People travel for various different reasons including business, study abroad exchanges, volunteer programs and vacations. It would not be far-fetched to say that many enjoy travelling because they like to immerse themselves in a new culture. But what oftentimes ends up happening instead is that they go to this new location and immerse themselves in the tourist culture—rather than the reality of what it actually is like to be living there.
I like to think that to fully experience a new culture we cannot view travelling as a vacation, but rather an experience worth learning something from. In order to best do so, it is important to gain a local’s perspective on the city that you are travelling to.
It is easy to get lost in a tourism trap or a foreign frenzy when travelling with your friends and family, but seeing a city from a local’s perspective brings unlimited benefits to the table. Locals know all of the main attractions from the city, but they also know far beyond what is written in a guide book. My advice is to ditch the guidebook once you get in the country, go to a hostel, coffee shop or bar and open yourself up to the idea of making friends with a local. Obviously there are safety precautions to take when meeting people in a foreign country, but use your common sense and you should be provided with an experience far more unique and real than what any other tourist could come out of that city with.
My travels thus far have been a prime example to demonstrate the endless benefits of such socializing. In Belfast, I stayed with a friend’s family who had a car and was generous enough to bring us to the places that we would have found incredibly difficult to get to otherwise, such as the Giant’s Causeway. If not for the friendly hospitality of these Belfast lads, we would have likely had to go through an overpriced tour bus provider if we were even able to get there at all.

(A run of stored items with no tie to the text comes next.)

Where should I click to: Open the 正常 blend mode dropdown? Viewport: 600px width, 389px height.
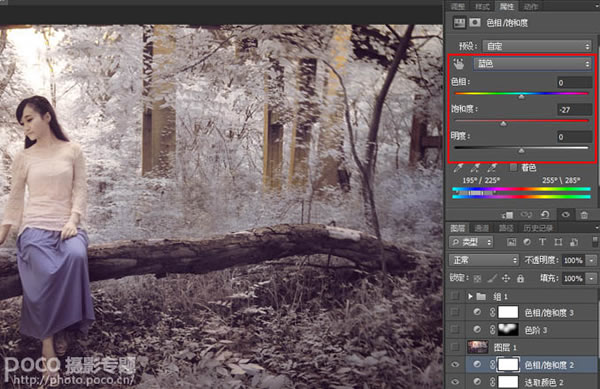point(484,260)
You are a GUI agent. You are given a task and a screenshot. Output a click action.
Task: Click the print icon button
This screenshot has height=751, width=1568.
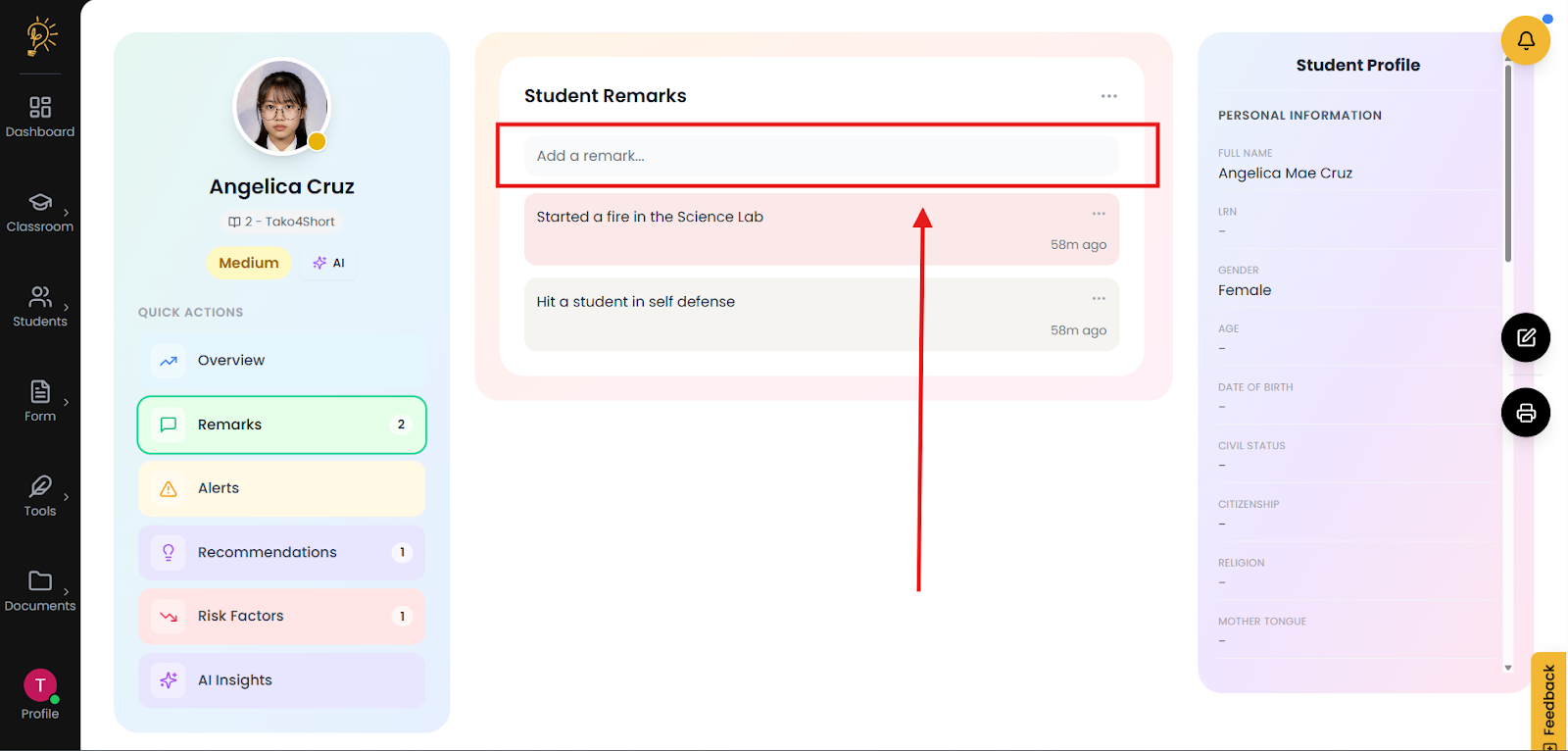pos(1525,413)
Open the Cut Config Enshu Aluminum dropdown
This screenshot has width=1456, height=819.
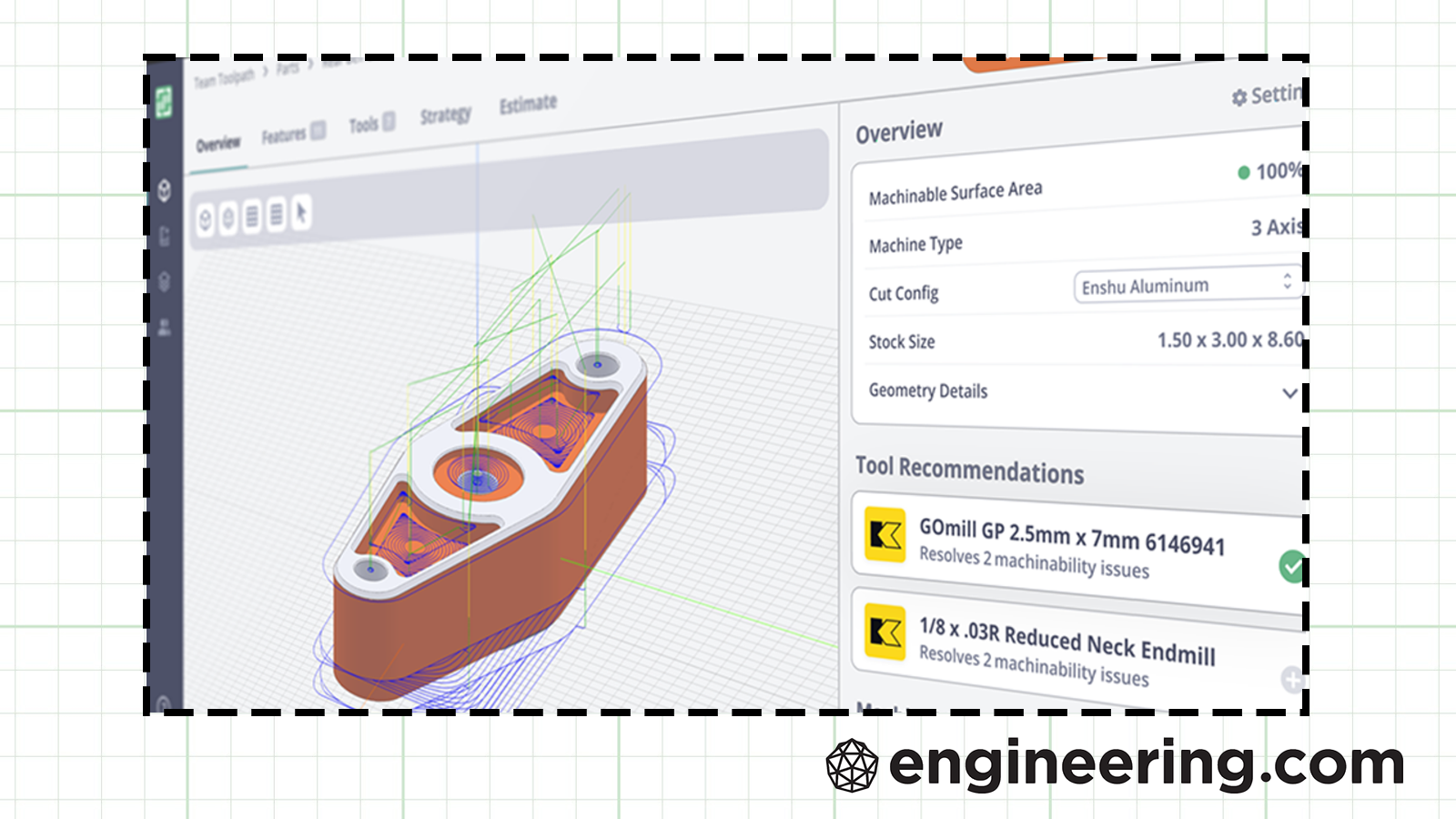[x=1187, y=286]
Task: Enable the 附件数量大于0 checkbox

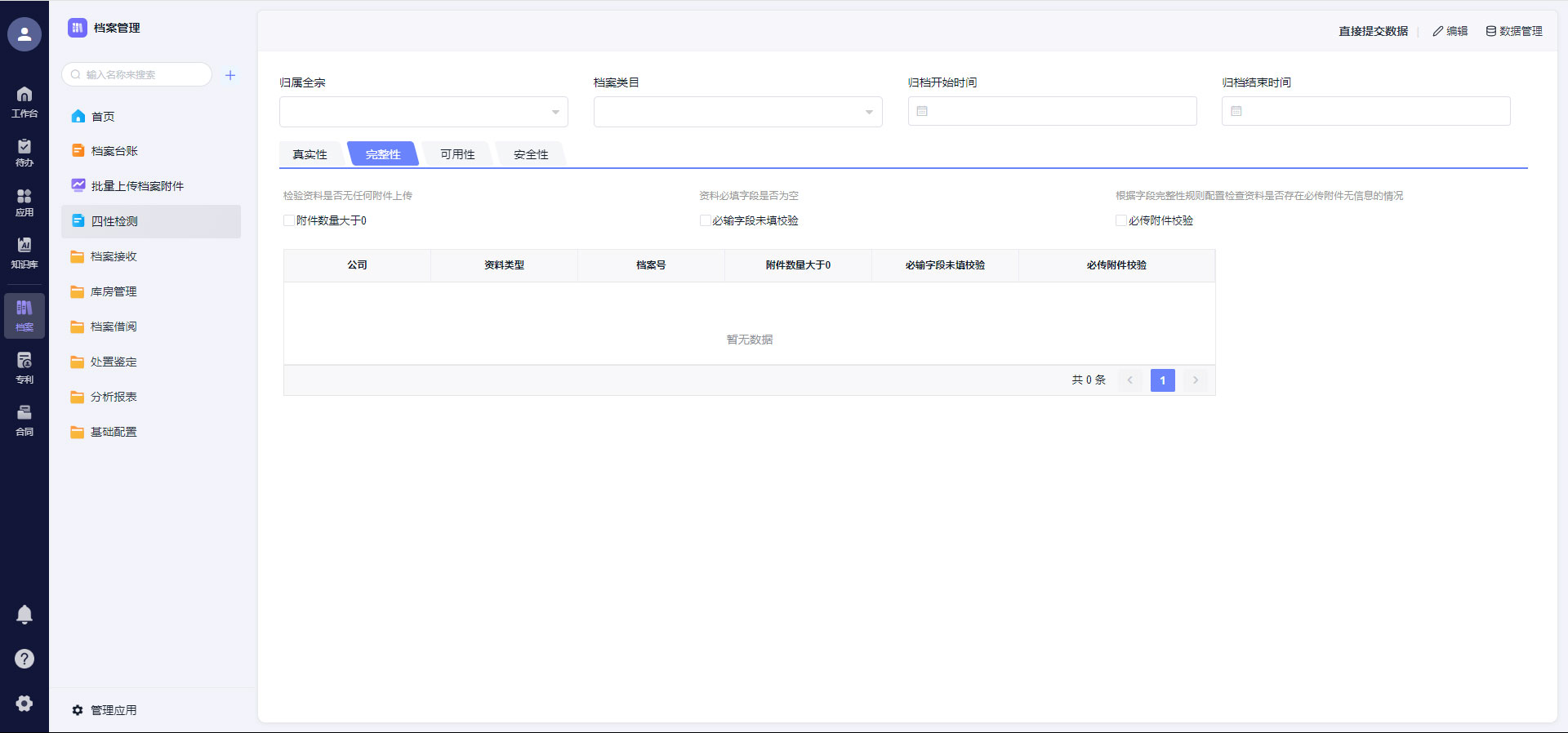Action: 289,220
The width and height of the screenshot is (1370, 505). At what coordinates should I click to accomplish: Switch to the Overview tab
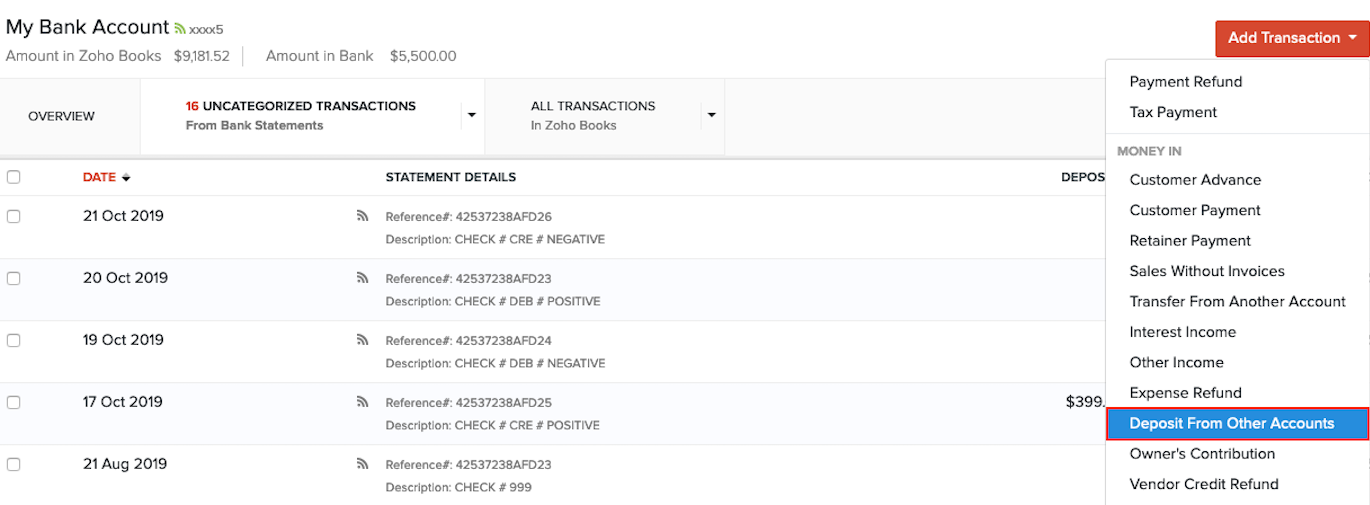(x=61, y=116)
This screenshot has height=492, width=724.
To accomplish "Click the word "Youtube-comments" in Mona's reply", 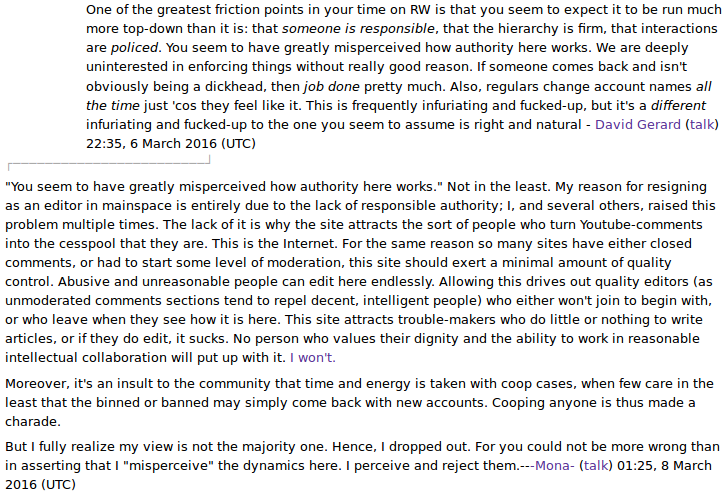I will point(641,225).
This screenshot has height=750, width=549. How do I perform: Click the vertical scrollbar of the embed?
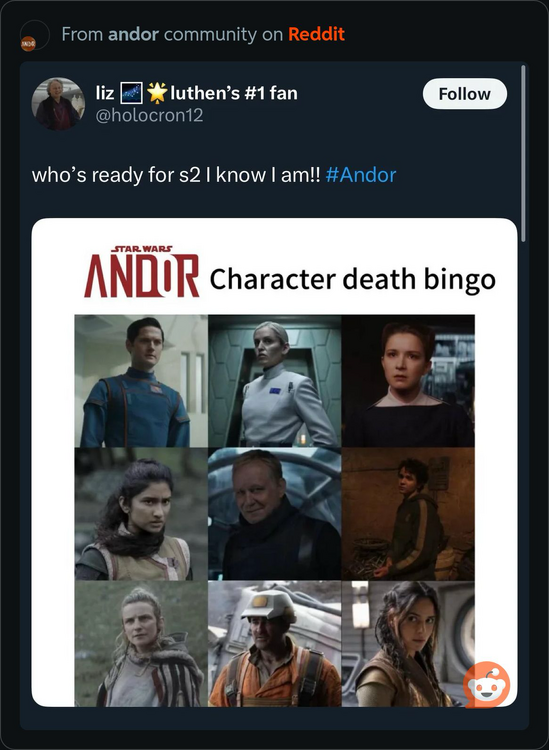coord(523,154)
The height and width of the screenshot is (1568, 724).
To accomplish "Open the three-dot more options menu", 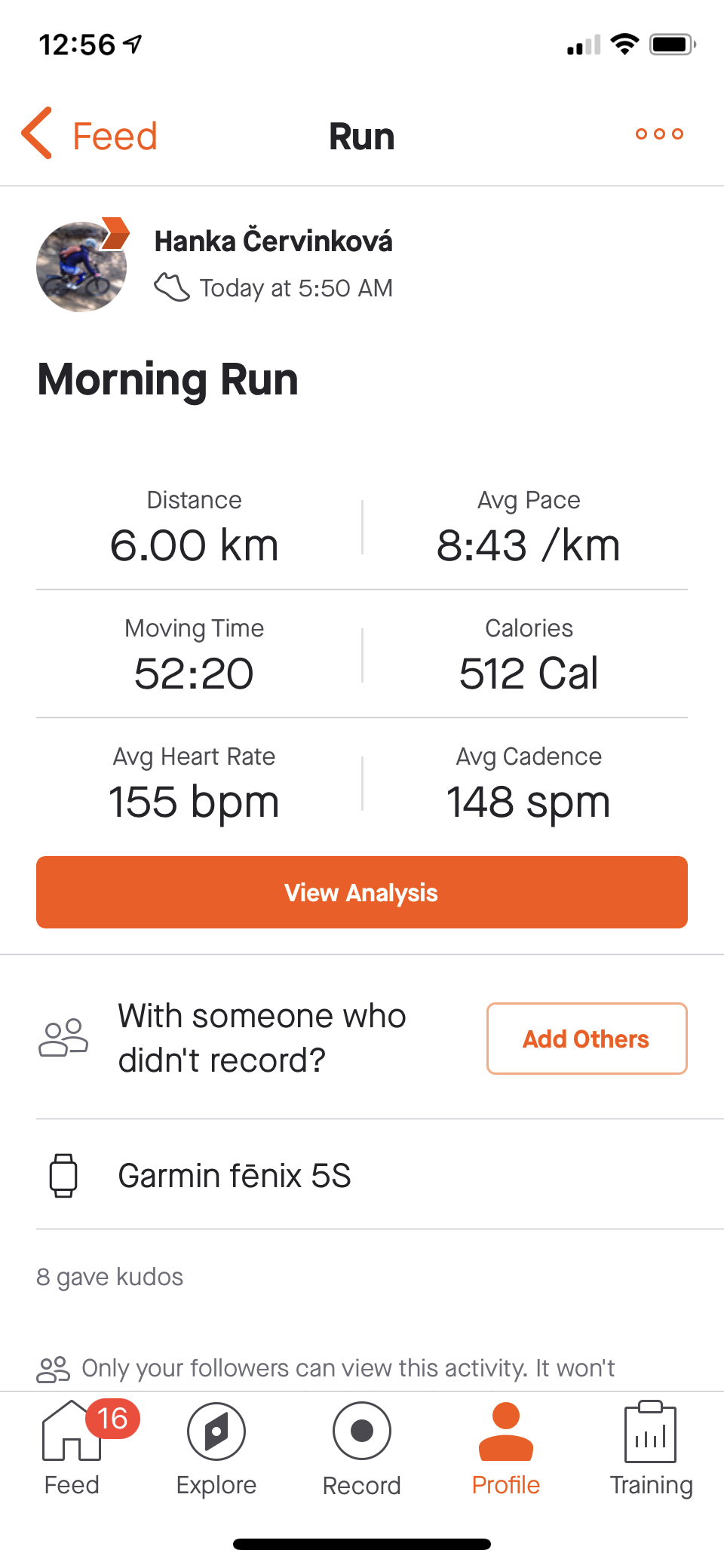I will tap(659, 134).
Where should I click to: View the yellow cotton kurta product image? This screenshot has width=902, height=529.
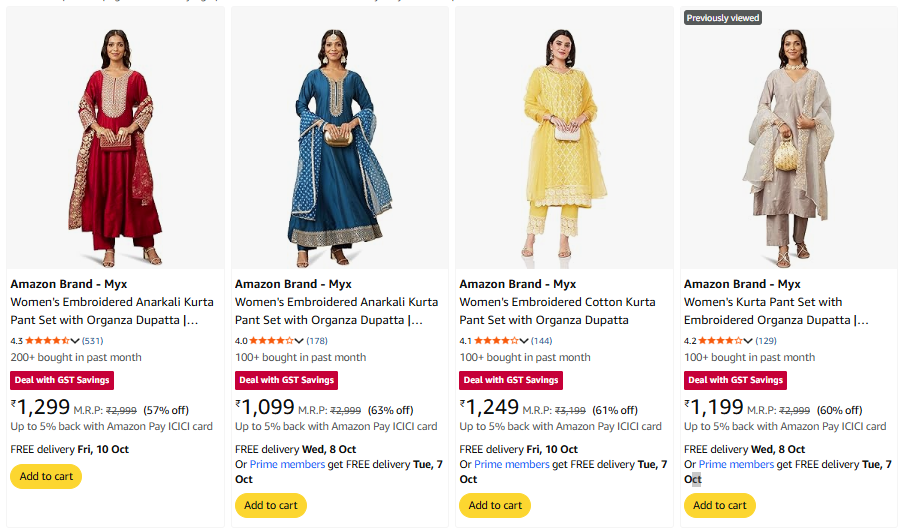(x=564, y=145)
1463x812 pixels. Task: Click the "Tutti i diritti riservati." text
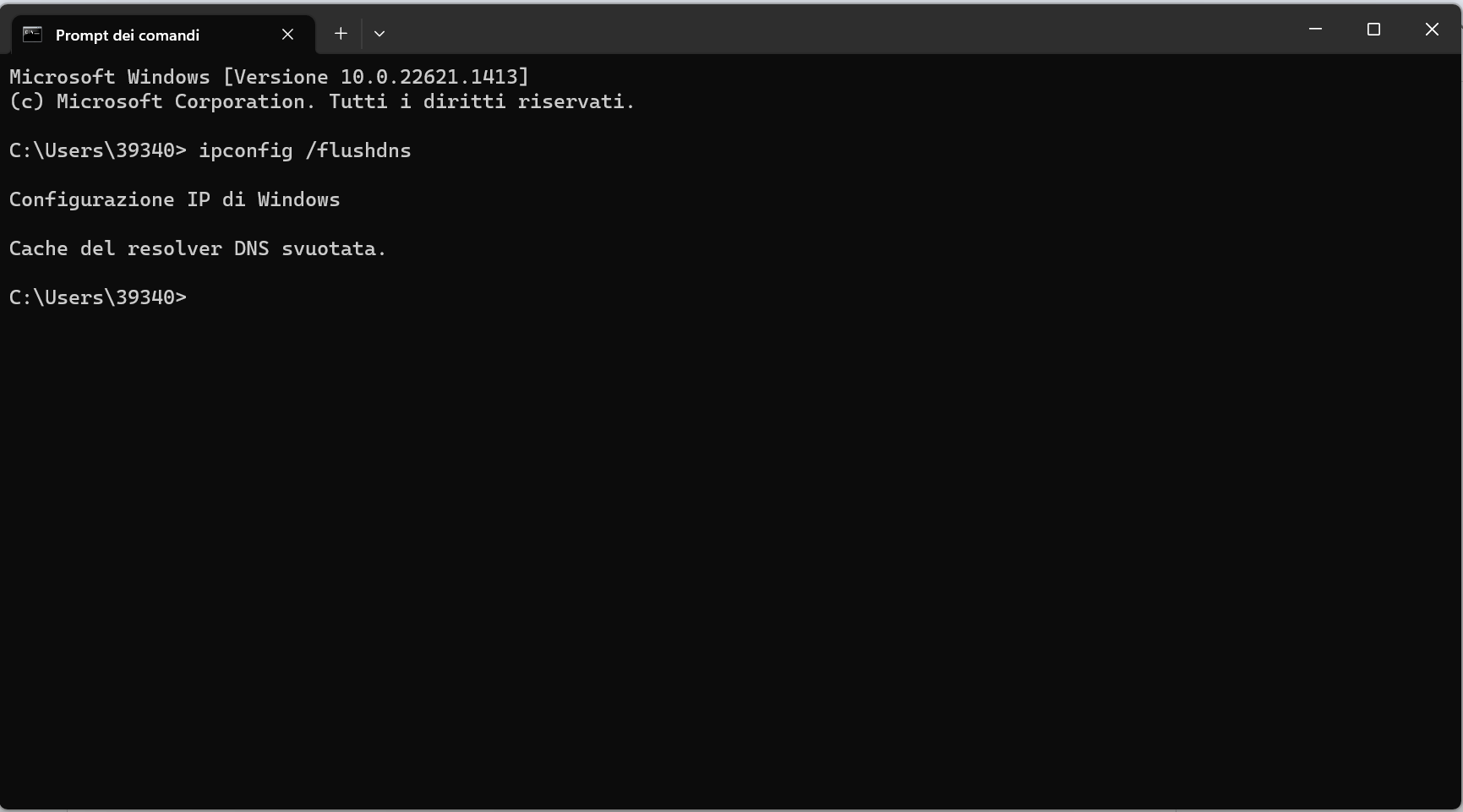point(482,101)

In Madrid, I met an individual who had spent significantly more time in the area than us and as an added bonus he knew Spanish. While he was not a local, he was able to steer us in the direction of incredible shopping markets, popular local bars and historical monuments far better than we would have done on our own.
In Malaysia and Indonesia, I interacted with outstanding local youth who took a group of us into their own schools and started an open discussion about what their courses were like compared to ours; what exchange programs were available to them; the competition for admittance at their schools; and overall comparison of living costs. They also hosted an “amazing race” for us, which meant we were directed to the places they felt were worthwhile for us to see—not a guidebook’s version.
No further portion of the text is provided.